**Exercise tasks:**
a: Format the lines of the listing from the line with "Скульптура (568, 32)" through the last line as a numbered list, leaving out any blank lines.
b: Continue the post about running a benchmark for Hive LLAP on Azure from the point where it stops.

**Source document:**
* START *

Run benchmark for Apache Hive LLAP on Microsoft Azure

By Tsuyoshi Matsuzaki on 2019-04-16• ( Leave a comment )

Azure HDInsight is based on Hortonworks (see here) and the 1st party managed Hadoop offering in Microsoft Azure. (i.e, You can use Azure support service even for asking about this Hadoop offering.)
You can quickly start and see how LLAP is different with regular Hive (on Tez container) using this cloud managed cluster. I show you this brief steps in this post.

As you know, Apache Hive is popular component for massive query and analysis built on top of Apache Hadoop and inherently based on batch architecture. Hive LLAP (Live Long And Process, or Low Latency Analytical Processing) uses in-memory caching for Hive execution to speed up for realizing MPP performance (near real-time), while it maintains compatibility with existing Hive SQL and tools.
In this post I don’t say much about Hive LLAP architecture, but you can refer “LLAP – a one-page architecture overview (Hortonworks)” or “Hive LLAP deep dive (Hortonworks)“.

* END *

**Material for this exercise:**
* START *

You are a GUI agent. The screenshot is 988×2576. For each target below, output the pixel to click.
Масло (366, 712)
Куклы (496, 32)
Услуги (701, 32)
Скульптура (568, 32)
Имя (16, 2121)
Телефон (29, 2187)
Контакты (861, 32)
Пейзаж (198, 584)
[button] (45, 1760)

* END *

**Answers to the exercises:**
a:
1. Скульптура (568, 32)
2. Имя (16, 2121)
3. Телефон (29, 2187)
4. Контакты (861, 32)
5. Пейзаж (198, 584)
6. [button] (45, 1760)

b:
There are a lot of components and combination in speed-layer architecture, and on the coming “Azure Advanced Analytics 1-day seminar” (24th Apr 2019, Japan), we’ll show you a variety of real-time techniques, such as Apache Kafka, Storm, structured streaming on Databricks (Apache Spark & AI) and other alternatives (Event Hub, Stream Analytics, etc) as well as advanced datastore and data warehouse on Microsoft Azure with a lot of demos.
Since we won’t have much time to talk about LLAP in this seminar, I show you this (Apache Hive LLAP on Azure HDInsight) here in this post.

Quickstart for Your Hadoop Cluster with Managed Service

You can launch Hadoop cluster in which Hive LLAP is enabled, with just a few steps using managed service “Azure HDInsight”.

First you must prepare Azure storage account (blob storage) on Azure Portal. All Hadoop meta files (such as logs, histories, and settings) and database files would be stored in this blob storage.

Next create new HDInsight resource on Azure Portal and just provide the following settings in the creation wizard. (Use “Custom” settings instead of “Quick Create” to specify details.)

Select “Interactive Query” (or Interactive SQL) for cluster type.
Specify previously prepared blob storage for meta storage.
Set cluster size to meet your performance requirements and costs.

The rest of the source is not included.